# What the exercise asks
When you reach the line containing "ALL ARTISTS (572, 199)" in the data below, begin returning lines exactly as written, and stop once the line containing "Запись к (80, 2439)" has been returned.

^^^^

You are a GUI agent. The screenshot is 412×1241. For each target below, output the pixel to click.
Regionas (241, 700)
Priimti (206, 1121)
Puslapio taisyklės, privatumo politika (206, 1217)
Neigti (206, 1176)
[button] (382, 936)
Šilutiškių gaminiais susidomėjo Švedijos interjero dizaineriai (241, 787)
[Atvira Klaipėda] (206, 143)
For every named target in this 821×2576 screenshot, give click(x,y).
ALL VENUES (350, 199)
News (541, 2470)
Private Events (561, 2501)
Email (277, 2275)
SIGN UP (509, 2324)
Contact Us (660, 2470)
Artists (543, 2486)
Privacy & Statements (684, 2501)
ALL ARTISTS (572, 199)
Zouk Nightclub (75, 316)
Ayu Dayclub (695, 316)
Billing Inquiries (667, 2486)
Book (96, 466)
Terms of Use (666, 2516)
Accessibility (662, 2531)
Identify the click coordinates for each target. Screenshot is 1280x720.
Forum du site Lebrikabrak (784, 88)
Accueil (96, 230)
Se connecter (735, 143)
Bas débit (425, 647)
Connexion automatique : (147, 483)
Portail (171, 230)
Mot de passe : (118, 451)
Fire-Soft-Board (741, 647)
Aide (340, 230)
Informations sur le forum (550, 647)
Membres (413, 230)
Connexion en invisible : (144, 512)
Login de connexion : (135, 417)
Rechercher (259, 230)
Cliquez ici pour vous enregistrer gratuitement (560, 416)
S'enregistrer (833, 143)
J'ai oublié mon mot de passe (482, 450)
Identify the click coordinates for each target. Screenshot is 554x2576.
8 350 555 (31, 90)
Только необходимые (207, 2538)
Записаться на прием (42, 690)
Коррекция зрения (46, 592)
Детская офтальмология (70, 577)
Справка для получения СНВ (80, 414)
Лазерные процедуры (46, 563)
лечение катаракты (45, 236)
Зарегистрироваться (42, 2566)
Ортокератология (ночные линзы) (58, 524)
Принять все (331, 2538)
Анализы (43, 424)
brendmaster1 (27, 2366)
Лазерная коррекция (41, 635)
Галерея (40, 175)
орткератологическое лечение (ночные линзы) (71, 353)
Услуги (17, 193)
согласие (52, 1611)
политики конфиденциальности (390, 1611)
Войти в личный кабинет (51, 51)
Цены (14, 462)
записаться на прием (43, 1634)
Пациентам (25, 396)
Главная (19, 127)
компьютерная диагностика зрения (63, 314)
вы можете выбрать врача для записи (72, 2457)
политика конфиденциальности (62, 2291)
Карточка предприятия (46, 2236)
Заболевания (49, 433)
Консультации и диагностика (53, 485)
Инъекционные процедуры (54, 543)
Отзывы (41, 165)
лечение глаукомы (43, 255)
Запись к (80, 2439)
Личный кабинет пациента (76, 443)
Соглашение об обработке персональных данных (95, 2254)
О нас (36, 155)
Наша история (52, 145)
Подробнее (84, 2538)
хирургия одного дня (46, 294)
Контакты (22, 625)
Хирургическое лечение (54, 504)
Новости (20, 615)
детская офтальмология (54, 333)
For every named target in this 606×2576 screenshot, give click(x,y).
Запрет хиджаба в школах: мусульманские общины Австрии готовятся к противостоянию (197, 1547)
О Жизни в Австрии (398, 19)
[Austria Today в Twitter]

^^^^

# Answer to this problem
ALL ARTISTS (572, 199)
Zouk Nightclub (75, 316)
Ayu Dayclub (695, 316)
Billing Inquiries (667, 2486)
Book (96, 466)
Terms of Use (666, 2516)
Accessibility (662, 2531)
Identify the click coordinates for each target. Screenshot is 1280x720.
Forum du site Lebrikabrak (784, 88)
Accueil (96, 230)
Se connecter (735, 143)
Bas débit (425, 647)
Connexion automatique : (147, 483)
Portail (171, 230)
Mot de passe : (118, 451)
Fire-Soft-Board (741, 647)
Aide (340, 230)
Informations sur le forum (550, 647)
Membres (413, 230)
Connexion en invisible : (144, 512)
Login de connexion : (135, 417)
Rechercher (259, 230)
Cliquez ici pour vous enregistrer gratuitement (560, 416)
S'enregistrer (833, 143)
J'ai oublié mon mot de passe (482, 450)
Identify the click coordinates for each target. Screenshot is 554x2576.
8 350 555 (31, 90)
Только необходимые (207, 2538)
Записаться на прием (42, 690)
Коррекция зрения (46, 592)
Детская офтальмология (70, 577)
Справка для получения СНВ (80, 414)
Лазерные процедуры (46, 563)
лечение катаракты (45, 236)
Зарегистрироваться (42, 2566)
Ортокератология (ночные линзы) (58, 524)
Принять все (331, 2538)
Анализы (43, 424)
brendmaster1 (27, 2366)
Лазерная коррекция (41, 635)
Галерея (40, 175)
орткератологическое лечение (ночные линзы) (71, 353)
Услуги (17, 193)
согласие (52, 1611)
политики конфиденциальности (390, 1611)
Войти в личный кабинет (51, 51)
Цены (14, 462)
записаться на прием (43, 1634)
Пациентам (25, 396)
Главная (19, 127)
компьютерная диагностика зрения (63, 314)
вы можете выбрать врача для записи (72, 2457)
политика конфиденциальности (62, 2291)
Карточка предприятия (46, 2236)
Заболевания (49, 433)
Консультации и диагностика (53, 485)
Инъекционные процедуры (54, 543)
Отзывы (41, 165)
лечение глаукомы (43, 255)
Запись к (80, 2439)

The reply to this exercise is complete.